Er is blijkbaar een zelfregulerende beweging
die ondanks alles, zelfs na een in onze ogen negatieve natuuringreep, er voor
zorgt dat er weer een positieve situatie volgt. Hierdoor durf ik te beweren dat
het juist door dit negatieve er een actie in werking treedt die als doel heeft
om alles terug aangenaam te laten verschijnen! Het is de mens die met zijn rede
en verstand liever zelf als schepper en vernietiger optreedt, met als gevolg
een onevenwicht. De ons toebedeelde affectieve toestanden: optimisme en
pessimisme, die hierboven werden vermeld, maken deel uit van een interactie in
ons doen en laten. Ze kunnen mogelijk aanleiding geven tot conflicten gaande
van een ruzie tot een oorlog. Vermits wij deel uit maken van de natuur en haar
onvermijdelijke gebeurtenissen, hebben we misschien nog steeds niet begrepen
dat dit mechanisme zich ook in ons wezen bevindt. Ons ego echter misleidt ons
en duwt ons in een oneindige cirkel van strijd en geweld. We lijken niet beter
dan een dier dat strijdt om zijn territorium. Alleen beschikken wij wel over
een verstand en de vrijheid om dit
ego te kneden en om te buigen. Een vrijheid die ons door redeneren toelaat om
ons een rol te laten spelen in een vreedzaam en harmonieus decor, want ik denk
dat uiteindelijk bij de mens ook het positieve de bovenhand zal halen.
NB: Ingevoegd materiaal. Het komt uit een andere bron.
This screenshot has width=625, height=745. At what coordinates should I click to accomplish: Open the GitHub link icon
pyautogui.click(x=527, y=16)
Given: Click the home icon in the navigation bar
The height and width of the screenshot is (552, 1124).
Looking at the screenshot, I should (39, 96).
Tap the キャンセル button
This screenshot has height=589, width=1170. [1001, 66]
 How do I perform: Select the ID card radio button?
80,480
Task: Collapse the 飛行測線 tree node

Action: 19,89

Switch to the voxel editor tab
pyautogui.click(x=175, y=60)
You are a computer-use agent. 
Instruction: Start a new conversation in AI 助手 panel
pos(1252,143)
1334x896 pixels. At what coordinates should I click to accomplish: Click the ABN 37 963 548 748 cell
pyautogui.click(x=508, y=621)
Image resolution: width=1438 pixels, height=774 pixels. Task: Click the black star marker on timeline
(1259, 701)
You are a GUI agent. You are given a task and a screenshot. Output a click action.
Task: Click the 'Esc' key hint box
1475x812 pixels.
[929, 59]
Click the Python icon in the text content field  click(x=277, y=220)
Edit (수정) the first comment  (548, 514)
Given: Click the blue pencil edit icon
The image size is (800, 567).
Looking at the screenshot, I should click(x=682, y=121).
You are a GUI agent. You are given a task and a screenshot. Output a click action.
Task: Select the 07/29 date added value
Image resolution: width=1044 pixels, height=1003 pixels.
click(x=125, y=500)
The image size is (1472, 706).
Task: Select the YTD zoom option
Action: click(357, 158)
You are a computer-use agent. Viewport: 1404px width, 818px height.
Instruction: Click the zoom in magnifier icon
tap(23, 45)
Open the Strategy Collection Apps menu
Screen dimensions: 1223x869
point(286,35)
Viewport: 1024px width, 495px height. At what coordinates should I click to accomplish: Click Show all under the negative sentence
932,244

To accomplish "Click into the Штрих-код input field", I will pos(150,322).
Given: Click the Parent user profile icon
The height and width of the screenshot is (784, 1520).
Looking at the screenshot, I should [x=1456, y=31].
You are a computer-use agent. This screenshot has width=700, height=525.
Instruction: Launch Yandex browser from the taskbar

Daarom, zoals de natuur zich in evenwicht
houdt, zo zouden we misschien onze levenswijze kunnen aanpassen en ons door de
natuur laten inspireren. Waar er een min
is, is er ook steeds een plus, of
waar er is een yin is, is en er ook
een yang. Deze laatste stelling komt
uit het Boek der Veranderingen of de I Tjing. Het is een klassieke Chinese
tekst uit 2900 v. Chr. die een systeem bevat met als achtergrond “het in
evenwicht brengen van tegenstellingen, de evolutie van gebeurtenissen als een
proces en de acceptatie van het onvermijdelijke”. Dit brengt ons terug bij de
Duitse filosoof Leibniz die het Confucianisme bewonderde en ontdekte via de
jezuïeten uit China. Zijn bewering als christelijke rationalist: de beste van alle denkbare werelden, die
volgens mij beïnvloed was door de oosterse filosofie, is daarom nog steeds
waardevol en een bron voor reflectie.
Ik eindig met een uit het Chinees vertaald
citaat uit de I Tjing:
'Omhoog blikkend beschouwen wij met zijn hulp de tekenen aan de hemel;
omlaag blikkend onderzoeken wij de lijnen der aarde. Zo komen wij tot een juist
begrip van de verhouding tussen donker en licht. Door terug te gaan tot de
allereerste aanvang der dingen en ze tot het einde te vervolgen, leren we de
lessen van geboorte en dood begrijpen. De vereniging van zaad en kracht brengt
de dingen voort; het ontwijken van de ziel bewerkt de verandering: daardoor
leren wij de toestanden van de uitgaande en terugkerende geesten begrijpen.’ (Wilhelm 1983, Eerste Afdeling, Hoofdstuk IV)
Bibliografie:
Blok,
Frits. The I Ching: Landscapes of the
Soul. De Rijp: Konemann, 2002
Leibniz,
Gottfried Wilhelm. Monadologie, ed.
Hubertus Busche. Berlijn: Walter De Gruyter, 2008.
Voltaire.
Candide of Het Optimisme, vert. Hans
van Pinxteren. Amsterdam: Atlas, 1998.
Wilhelm,
Richard. I Tjing, vert. A. Hochberg –
van Wallinga. Amsterdam: L. J. Veen, 1983.